> **Directions for this task**: Whatever the records say, repeat them exactly as given.

____ Given data

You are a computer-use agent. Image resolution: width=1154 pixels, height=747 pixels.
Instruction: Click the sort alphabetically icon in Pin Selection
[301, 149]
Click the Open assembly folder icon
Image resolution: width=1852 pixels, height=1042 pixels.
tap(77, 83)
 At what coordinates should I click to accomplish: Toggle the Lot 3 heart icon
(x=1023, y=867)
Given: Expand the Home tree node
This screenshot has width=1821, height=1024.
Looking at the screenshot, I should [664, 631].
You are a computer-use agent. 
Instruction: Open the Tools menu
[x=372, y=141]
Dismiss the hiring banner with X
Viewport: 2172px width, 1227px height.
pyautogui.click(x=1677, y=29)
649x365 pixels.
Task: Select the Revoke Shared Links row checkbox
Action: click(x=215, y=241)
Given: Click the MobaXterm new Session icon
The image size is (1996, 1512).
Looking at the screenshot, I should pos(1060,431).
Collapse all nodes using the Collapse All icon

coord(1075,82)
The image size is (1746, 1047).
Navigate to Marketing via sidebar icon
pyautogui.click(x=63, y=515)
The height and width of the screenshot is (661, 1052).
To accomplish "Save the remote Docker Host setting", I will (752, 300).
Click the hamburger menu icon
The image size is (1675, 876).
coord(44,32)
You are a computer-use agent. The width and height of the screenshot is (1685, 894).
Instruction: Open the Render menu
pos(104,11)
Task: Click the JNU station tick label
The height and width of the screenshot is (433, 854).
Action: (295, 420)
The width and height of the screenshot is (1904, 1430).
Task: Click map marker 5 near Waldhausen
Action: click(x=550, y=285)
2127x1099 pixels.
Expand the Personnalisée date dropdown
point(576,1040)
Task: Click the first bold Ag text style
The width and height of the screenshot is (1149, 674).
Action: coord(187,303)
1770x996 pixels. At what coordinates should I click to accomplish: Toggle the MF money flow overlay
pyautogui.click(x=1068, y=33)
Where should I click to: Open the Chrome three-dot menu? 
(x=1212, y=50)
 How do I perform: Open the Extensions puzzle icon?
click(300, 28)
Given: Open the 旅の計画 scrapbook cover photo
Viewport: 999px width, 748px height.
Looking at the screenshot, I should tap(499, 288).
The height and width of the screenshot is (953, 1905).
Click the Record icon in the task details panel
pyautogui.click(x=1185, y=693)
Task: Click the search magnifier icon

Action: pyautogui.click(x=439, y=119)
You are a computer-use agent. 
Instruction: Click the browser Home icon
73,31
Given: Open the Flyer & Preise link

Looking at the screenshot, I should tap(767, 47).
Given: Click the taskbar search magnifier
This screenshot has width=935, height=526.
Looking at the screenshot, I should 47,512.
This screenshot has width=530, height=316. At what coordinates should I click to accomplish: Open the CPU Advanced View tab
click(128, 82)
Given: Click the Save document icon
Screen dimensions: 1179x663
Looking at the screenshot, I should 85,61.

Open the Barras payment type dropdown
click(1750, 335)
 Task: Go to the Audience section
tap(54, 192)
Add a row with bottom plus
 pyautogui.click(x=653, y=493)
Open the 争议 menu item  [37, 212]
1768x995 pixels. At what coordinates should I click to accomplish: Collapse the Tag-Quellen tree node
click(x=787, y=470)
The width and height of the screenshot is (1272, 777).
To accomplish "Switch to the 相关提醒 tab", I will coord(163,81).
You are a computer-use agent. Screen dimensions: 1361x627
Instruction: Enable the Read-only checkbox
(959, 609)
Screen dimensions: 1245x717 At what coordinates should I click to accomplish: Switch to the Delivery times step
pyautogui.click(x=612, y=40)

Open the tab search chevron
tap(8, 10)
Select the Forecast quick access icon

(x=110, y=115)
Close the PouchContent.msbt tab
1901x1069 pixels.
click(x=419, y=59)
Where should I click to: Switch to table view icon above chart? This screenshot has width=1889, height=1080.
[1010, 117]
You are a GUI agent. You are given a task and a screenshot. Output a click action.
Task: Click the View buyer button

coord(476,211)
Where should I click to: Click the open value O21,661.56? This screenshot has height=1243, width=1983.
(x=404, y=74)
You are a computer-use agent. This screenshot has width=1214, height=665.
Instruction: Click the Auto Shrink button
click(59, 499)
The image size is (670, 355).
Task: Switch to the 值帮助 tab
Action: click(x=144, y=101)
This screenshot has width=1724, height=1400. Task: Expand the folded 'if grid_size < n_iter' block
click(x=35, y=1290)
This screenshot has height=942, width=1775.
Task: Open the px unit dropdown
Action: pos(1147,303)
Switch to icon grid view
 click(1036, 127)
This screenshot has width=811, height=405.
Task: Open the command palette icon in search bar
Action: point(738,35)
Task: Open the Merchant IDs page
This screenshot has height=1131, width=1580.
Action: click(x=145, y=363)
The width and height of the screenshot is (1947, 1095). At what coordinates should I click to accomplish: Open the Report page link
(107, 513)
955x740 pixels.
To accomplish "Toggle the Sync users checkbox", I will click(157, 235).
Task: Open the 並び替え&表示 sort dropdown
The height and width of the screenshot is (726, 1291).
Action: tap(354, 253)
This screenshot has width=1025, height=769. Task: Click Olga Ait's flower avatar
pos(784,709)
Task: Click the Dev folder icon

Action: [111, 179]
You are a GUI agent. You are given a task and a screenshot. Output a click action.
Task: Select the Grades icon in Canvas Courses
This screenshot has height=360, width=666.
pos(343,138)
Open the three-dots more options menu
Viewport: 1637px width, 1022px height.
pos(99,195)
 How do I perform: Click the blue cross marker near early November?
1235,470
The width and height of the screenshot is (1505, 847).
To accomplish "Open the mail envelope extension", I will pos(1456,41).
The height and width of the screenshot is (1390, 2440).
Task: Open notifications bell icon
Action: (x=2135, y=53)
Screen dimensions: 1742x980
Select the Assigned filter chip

________

> **Result of the task**:
You are a computer-use agent. Image resolution: width=1154 pixels, height=747 pixels.
Instruction: Click the sort alphabetically icon in Pin Selection
[301, 149]
Click the Open assembly folder icon
Image resolution: width=1852 pixels, height=1042 pixels.
tap(77, 83)
 At what coordinates should I click to accomplish: Toggle the Lot 3 heart icon
(x=1023, y=867)
Given: Expand the Home tree node
This screenshot has width=1821, height=1024.
Looking at the screenshot, I should [664, 631].
You are a computer-use agent. 
Instruction: Open the Tools menu
[x=372, y=141]
Dismiss the hiring banner with X
Viewport: 2172px width, 1227px height.
pyautogui.click(x=1677, y=29)
649x365 pixels.
Task: Select the Revoke Shared Links row checkbox
Action: click(x=215, y=241)
Given: Click the MobaXterm new Session icon
The image size is (1996, 1512).
Looking at the screenshot, I should pos(1060,431).
Collapse all nodes using the Collapse All icon

coord(1075,82)
The image size is (1746, 1047).
Navigate to Marketing via sidebar icon
pyautogui.click(x=63, y=515)
The height and width of the screenshot is (661, 1052).
To accomplish "Save the remote Docker Host setting", I will (752, 300).
Click the hamburger menu icon
The image size is (1675, 876).
coord(44,32)
You are a computer-use agent. The width and height of the screenshot is (1685, 894).
Instruction: Open the Render menu
pos(104,11)
Task: Click the JNU station tick label
The height and width of the screenshot is (433, 854).
Action: (295, 420)
The width and height of the screenshot is (1904, 1430).
Task: Click map marker 5 near Waldhausen
Action: click(x=550, y=285)
2127x1099 pixels.
Expand the Personnalisée date dropdown
point(576,1040)
Task: Click the first bold Ag text style
The width and height of the screenshot is (1149, 674).
Action: coord(187,303)
1770x996 pixels. At what coordinates should I click to accomplish: Toggle the MF money flow overlay
pyautogui.click(x=1068, y=33)
Where should I click to: Open the Chrome three-dot menu? 
(x=1212, y=50)
 How do I perform: Open the Extensions puzzle icon?
click(300, 28)
Given: Open the 旅の計画 scrapbook cover photo
Viewport: 999px width, 748px height.
Looking at the screenshot, I should tap(499, 288).
The height and width of the screenshot is (953, 1905).
Click the Record icon in the task details panel
pyautogui.click(x=1185, y=693)
Task: Click the search magnifier icon

Action: pyautogui.click(x=439, y=119)
You are a computer-use agent. 
Instruction: Click the browser Home icon
73,31
Given: Open the Flyer & Preise link

Looking at the screenshot, I should tap(767, 47).
Given: Click the taskbar search magnifier
This screenshot has width=935, height=526.
Looking at the screenshot, I should 47,512.
This screenshot has width=530, height=316. At what coordinates should I click to accomplish: Open the CPU Advanced View tab
click(128, 82)
Given: Click the Save document icon
Screen dimensions: 1179x663
Looking at the screenshot, I should 85,61.

Open the Barras payment type dropdown
click(1750, 335)
 Task: Go to the Audience section
tap(54, 192)
Add a row with bottom plus
 pyautogui.click(x=653, y=493)
Open the 争议 menu item  [37, 212]
1768x995 pixels. At what coordinates should I click to accomplish: Collapse the Tag-Quellen tree node
click(x=787, y=470)
The width and height of the screenshot is (1272, 777).
To accomplish "Switch to the 相关提醒 tab", I will coord(163,81).
You are a computer-use agent. Screen dimensions: 1361x627
Instruction: Enable the Read-only checkbox
(959, 609)
Screen dimensions: 1245x717 At what coordinates should I click to accomplish: Switch to the Delivery times step
pyautogui.click(x=612, y=40)

Open the tab search chevron
tap(8, 10)
Select the Forecast quick access icon

(x=110, y=115)
Close the PouchContent.msbt tab
1901x1069 pixels.
click(x=419, y=59)
Where should I click to: Switch to table view icon above chart? This screenshot has width=1889, height=1080.
[1010, 117]
You are a GUI agent. You are given a task and a screenshot. Output a click action.
Task: Click the View buyer button

coord(476,211)
Where should I click to: Click the open value O21,661.56? This screenshot has height=1243, width=1983.
(x=404, y=74)
You are a computer-use agent. This screenshot has width=1214, height=665.
Instruction: Click the Auto Shrink button
click(59, 499)
The image size is (670, 355).
Task: Switch to the 值帮助 tab
Action: click(x=144, y=101)
This screenshot has width=1724, height=1400. Task: Expand the folded 'if grid_size < n_iter' block
click(x=35, y=1290)
This screenshot has height=942, width=1775.
Task: Open the px unit dropdown
Action: pos(1147,303)
Switch to icon grid view
 click(1036, 127)
This screenshot has width=811, height=405.
Task: Open the command palette icon in search bar
Action: point(738,35)
Task: Open the Merchant IDs page
This screenshot has height=1131, width=1580.
Action: click(x=145, y=363)
The width and height of the screenshot is (1947, 1095). At what coordinates should I click to accomplish: Open the Report page link
(107, 513)
955x740 pixels.
To accomplish "Toggle the Sync users checkbox", I will click(157, 235).
Task: Open the 並び替え&表示 sort dropdown
The height and width of the screenshot is (726, 1291).
Action: tap(354, 253)
This screenshot has width=1025, height=769. Task: Click Olga Ait's flower avatar
pos(784,709)
Task: Click the Dev folder icon

Action: [111, 179]
You are a GUI agent. You are given a task and a screenshot. Output a click action.
Task: Select the Grades icon in Canvas Courses
This screenshot has height=360, width=666.
pos(343,138)
Open the three-dots more options menu
Viewport: 1637px width, 1022px height.
pos(99,195)
 How do I perform: Click the blue cross marker near early November?
1235,470
The width and height of the screenshot is (1505, 847).
To accomplish "Open the mail envelope extension", I will pos(1456,41).
The height and width of the screenshot is (1390, 2440).
Task: Open notifications bell icon
Action: (x=2135, y=53)
Screen dimensions: 1742x980
Select the Assigned filter chip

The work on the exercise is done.